# [PAGE TEXT]
____________

Saturday, April 23, 2016

My Creole Folk art painting titled "Creole Banjo player"

"Creole Banjo player" By Andrew LaMar Hopkins 20 X 16 Available.


"If I were called upon to define briefly the word Art, I should call it the reproduction of what the senses perceive in nature, seen through the veil of the soul." Paul Cezanne. 


My painting titled "Creole Banjo player" shows a colorful 1840's French Quarter street scene of a Creole Banjo player making street music with a Street fruit seller and a dancing Creole Lady. The Banjo player is in front of a late 18th century Creole two bay cottage of brick between post construction covered in stucco and roofed with steeply pitched hip roof. The house next to the Creole cottage would have been built during the Transitional Period, 1820-35. American architects and builders were introducing the Federal style into the Creole city of New Orleans, often using red brick, white trim, freestone columns and green blinds. A style brought from the East Coast. The wrought iron balcony on the building is in the popular "Running Dog" pattern, a popular pattern used on French Quarter buildings of the period.


The instrument proper to them, "wrote Thomas Jefferson in his Notes on the State of Virginia, "is the Banjar, which they brought hither from Africa." "They" were, of course, African slaves, and musicologists today agree with Jefferson's assertion about the origins of the instrument we now know as the Banjo. Just as music is played on the streets of Creole New Orleans today with dancing in the streets. Not much has changed from the 19th century when music and dancing on the streets was a daily occurrence. The African influence on New Orleans music can trace its roots at least back to Congo Square in New Orleans in the first half of the 19th century, when slaves and Free people of color would congregate there to play music and dance on Sundays. African music was played as well as local music, This early African music inspired local Whites as Louis Moreau Gottschalk. A Creole child prodigy.


Along with such popular European musical forms popular in the city, perhaps most notably the brass band traditions, the cultural mix laid the groundwork for the New Orleans musical art forms to come. In 1838 a local paper—the daily Picayune—ran a scathing article complaining about the emergence of brass bands in the city, which it stated could be found on every corner. The painting also shows a 2-story Creole Federal house lived in by a mix-race couple. When French settlers and traders first arrived in these colonies, the men frequently took Native American women as their concubines or common-law wives. When African slaves were imported to the colony, the colonists took African women as concubines or wives. In the period of French and Spanish rule, men tended to marry later after becoming financially established. This tradition continued well into the 19th century after the 1803 Louisiana Purchase by America. Acrylic on canvas 20 X 16 Available.




A Creole Banjo player making street music with a dancing Creole Lady.

A Street fruit seller 

A turbaned Free woman of color looks out of her window.

____________

# [EXERCISE]
Reproduce the painting description from the words "The instrument proper" through the words "A Creole child prodigy.", changing "Sundays" to "Saturdays".

____________

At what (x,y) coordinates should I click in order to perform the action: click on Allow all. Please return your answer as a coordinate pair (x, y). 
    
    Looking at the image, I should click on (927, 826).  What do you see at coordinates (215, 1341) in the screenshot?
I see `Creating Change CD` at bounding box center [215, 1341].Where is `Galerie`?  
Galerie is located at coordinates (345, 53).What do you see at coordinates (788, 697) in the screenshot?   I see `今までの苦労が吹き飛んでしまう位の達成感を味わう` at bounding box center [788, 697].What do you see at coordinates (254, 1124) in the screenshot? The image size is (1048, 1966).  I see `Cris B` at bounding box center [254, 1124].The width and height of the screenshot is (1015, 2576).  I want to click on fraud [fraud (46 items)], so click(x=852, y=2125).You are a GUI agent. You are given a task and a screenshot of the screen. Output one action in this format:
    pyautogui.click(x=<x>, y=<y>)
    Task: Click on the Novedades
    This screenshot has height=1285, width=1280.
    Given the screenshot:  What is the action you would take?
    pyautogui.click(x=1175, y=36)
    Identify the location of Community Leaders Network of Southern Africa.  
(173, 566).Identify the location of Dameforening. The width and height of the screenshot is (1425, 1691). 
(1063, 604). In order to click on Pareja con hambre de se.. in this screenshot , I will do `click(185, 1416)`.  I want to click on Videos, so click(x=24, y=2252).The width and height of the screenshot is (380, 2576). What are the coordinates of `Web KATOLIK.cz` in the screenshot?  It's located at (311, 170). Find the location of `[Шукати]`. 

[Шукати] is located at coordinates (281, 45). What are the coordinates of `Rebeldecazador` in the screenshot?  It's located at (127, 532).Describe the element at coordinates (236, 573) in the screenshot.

____________

# [CORRECT RESPONSE]
The instrument proper to them, "wrote Thomas Jefferson in his Notes on the State of Virginia, "is the Banjar, which they brought hither from Africa." "They" were, of course, African slaves, and musicologists today agree with Jefferson's assertion about the origins of the instrument we now know as the Banjo. Just as music is played on the streets of Creole New Orleans today with dancing in the streets. Not much has changed from the 19th century when music and dancing on the streets was a daily occurrence. The African influence on New Orleans music can trace its roots at least back to Congo Square in New Orleans in the first half of the 19th century, when slaves and Free people of color would congregate there to play music and dance on Saturdays. African music was played as well as local music, This early African music inspired local Whites as Louis Moreau Gottschalk. A Creole child prodigy.